How can agencies mobilise their teams when pitching for new business remotely? And in the absence of chemistry meetings and on-site visits, are a few Zoom calls enough to tell if you actually gel with a client?
With the Covid-19 crisis forcing marketers everywhere to adapt to a new normal, indie creative and production agency Quiet Storm has adjusted its working practices to allow it to continue to compete.
In an interview hosted by The Drum's associate editor Sonoo Singh as part of our ongoing Digital Transformation Festival, chief executive and managing partner, Rania Robinson, shared some insights to help agencies navigate an unknown era.
Robinson explained how the team at Quiet Storm (which counts Heist, Haribo and Moonpig among its clients) has been consistently pitching "back-to-back" since the end of 2019.

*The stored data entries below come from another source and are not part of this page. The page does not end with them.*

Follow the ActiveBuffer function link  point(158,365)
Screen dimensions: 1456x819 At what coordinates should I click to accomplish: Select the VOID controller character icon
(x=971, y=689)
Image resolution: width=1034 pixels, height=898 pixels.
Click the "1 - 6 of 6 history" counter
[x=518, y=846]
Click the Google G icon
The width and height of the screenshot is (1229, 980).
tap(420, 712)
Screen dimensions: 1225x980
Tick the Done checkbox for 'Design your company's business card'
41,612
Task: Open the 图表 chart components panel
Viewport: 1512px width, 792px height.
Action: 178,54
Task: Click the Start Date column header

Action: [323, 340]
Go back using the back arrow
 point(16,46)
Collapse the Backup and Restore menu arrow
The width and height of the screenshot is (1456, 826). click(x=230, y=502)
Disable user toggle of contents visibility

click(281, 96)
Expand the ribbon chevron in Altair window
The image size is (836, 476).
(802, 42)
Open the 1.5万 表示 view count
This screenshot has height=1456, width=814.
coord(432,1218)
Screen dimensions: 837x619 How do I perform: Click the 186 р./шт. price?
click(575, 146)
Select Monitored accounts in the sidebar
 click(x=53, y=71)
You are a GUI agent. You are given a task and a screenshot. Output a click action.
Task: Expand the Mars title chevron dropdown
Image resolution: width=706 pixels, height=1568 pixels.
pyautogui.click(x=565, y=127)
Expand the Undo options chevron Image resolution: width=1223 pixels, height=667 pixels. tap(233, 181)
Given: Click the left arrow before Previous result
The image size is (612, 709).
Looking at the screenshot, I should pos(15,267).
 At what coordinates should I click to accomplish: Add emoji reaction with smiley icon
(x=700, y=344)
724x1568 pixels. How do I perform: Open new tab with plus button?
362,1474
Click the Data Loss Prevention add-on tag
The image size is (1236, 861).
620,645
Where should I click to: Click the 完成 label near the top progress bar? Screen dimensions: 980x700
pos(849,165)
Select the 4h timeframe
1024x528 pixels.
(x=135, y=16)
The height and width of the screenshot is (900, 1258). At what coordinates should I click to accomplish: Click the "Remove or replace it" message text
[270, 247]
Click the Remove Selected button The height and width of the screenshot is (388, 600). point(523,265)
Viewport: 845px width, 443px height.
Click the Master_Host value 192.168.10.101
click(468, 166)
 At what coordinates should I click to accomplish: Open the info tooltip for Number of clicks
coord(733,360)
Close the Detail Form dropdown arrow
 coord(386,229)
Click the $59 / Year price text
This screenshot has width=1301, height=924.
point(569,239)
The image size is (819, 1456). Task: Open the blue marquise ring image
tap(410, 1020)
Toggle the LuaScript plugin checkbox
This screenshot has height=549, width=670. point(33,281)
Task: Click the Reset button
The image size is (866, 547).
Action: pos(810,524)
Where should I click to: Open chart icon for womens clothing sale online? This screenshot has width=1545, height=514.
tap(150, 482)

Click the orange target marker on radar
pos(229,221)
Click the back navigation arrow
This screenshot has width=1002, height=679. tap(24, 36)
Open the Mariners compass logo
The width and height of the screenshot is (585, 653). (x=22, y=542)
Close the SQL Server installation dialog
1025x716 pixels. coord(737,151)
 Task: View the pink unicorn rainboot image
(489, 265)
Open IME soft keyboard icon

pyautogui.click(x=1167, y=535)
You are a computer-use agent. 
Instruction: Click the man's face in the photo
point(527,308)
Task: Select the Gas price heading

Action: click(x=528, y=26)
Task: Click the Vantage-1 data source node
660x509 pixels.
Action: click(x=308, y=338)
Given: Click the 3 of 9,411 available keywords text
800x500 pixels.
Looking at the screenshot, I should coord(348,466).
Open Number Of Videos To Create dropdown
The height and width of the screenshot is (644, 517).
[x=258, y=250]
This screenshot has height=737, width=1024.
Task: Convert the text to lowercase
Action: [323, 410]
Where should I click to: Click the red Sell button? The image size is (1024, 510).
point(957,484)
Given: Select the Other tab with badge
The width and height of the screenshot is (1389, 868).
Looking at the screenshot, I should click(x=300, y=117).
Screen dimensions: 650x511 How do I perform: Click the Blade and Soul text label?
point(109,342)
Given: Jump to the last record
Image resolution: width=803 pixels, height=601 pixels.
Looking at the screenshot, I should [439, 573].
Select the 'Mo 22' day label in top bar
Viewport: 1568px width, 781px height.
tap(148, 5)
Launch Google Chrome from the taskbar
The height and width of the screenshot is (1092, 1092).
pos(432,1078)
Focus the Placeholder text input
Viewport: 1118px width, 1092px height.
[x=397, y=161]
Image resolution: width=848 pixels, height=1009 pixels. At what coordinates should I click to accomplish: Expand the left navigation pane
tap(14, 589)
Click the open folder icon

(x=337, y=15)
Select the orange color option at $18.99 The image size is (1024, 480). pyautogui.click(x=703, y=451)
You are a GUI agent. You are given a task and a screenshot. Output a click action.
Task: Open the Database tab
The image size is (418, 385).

"We are in a good rhythm," she said. "Everyone gets stuck in and it's a team effort, so it's been easier than it would have been had we not been in a bit of a groove already."
She advised agencies to be more organised and put teams together who are used to collaborating and consistently pitching, instead of mixing things up.
Nailing that spark
One of the exec's "biggest concerns" in running remote pitches has been the ability to determine chemistry with clients beyond physical meetings, but the agency has found ways around it.
"We tend to be good in the room. People buy people and we know it's all about chemistry. Even [just to be there in person] reading the room and picking up on people's reactions is important – you sometimes have to even redirect the pitching session depending on what's going on in the room."
Quiet Storm has noticed that even though it's using face-to-face conferencing facilities, many clients are choosing to switch their cameras off. "So we're not getting the reactions and seeing the whites of the eyes and seeing how people react to the work."
She continued: "As a team you're then relying on audio, whether people laugh or make appreciative noises or if they're being very vocal.
"People often say more through body language than they do through words and some people don't verbalise very much in meetings, so that's been difficult in gauging how something is going.
"Yes it's a bit harder, but we've had two pitches and two very different experiences. I think it would be impossible to get the same level of insight that you would if you were in a room with people."
Reading the (living) room
The widespread lockdown means agencies and clients are now hosting conference calls from their lounges, kitchens, gardens and more – offering some insight into their lives beyond work.
For Robinson, agency teams getting a more rounded view of the people they are pitching alongside can only be a good thing.
She observed: "Maybe we all need to think about that a bit more and put more thought into picking which room in the house we're beaming in from, because it's telling a story."
"Certainly with the creative reviews we have been running we've laughed quite a lot and had a lot of fun with things in the background, objects on mantlepieces and so on.
"We have got an insight into each other's homes which was never the case before. Certainly from a team perspective we've been doing this and you can go off-piste a little bit and talk about the bits in the background."
From a client perspective, the preference of audio-only hasn't allowed for this same experience.
"But from an agency perspective, thinking about how you're representing yourself through your background is a really interesting thing and should be considered as part of the pitch process," she said, saying it was a means of showing an agency's personality.
Robinson's other top tips included investing in the right tech; preparing the conference lines early; retaining the ethos and values of your business; and having a moment at the start of a meeting where people have some face-to-face interaction before launching into a deck.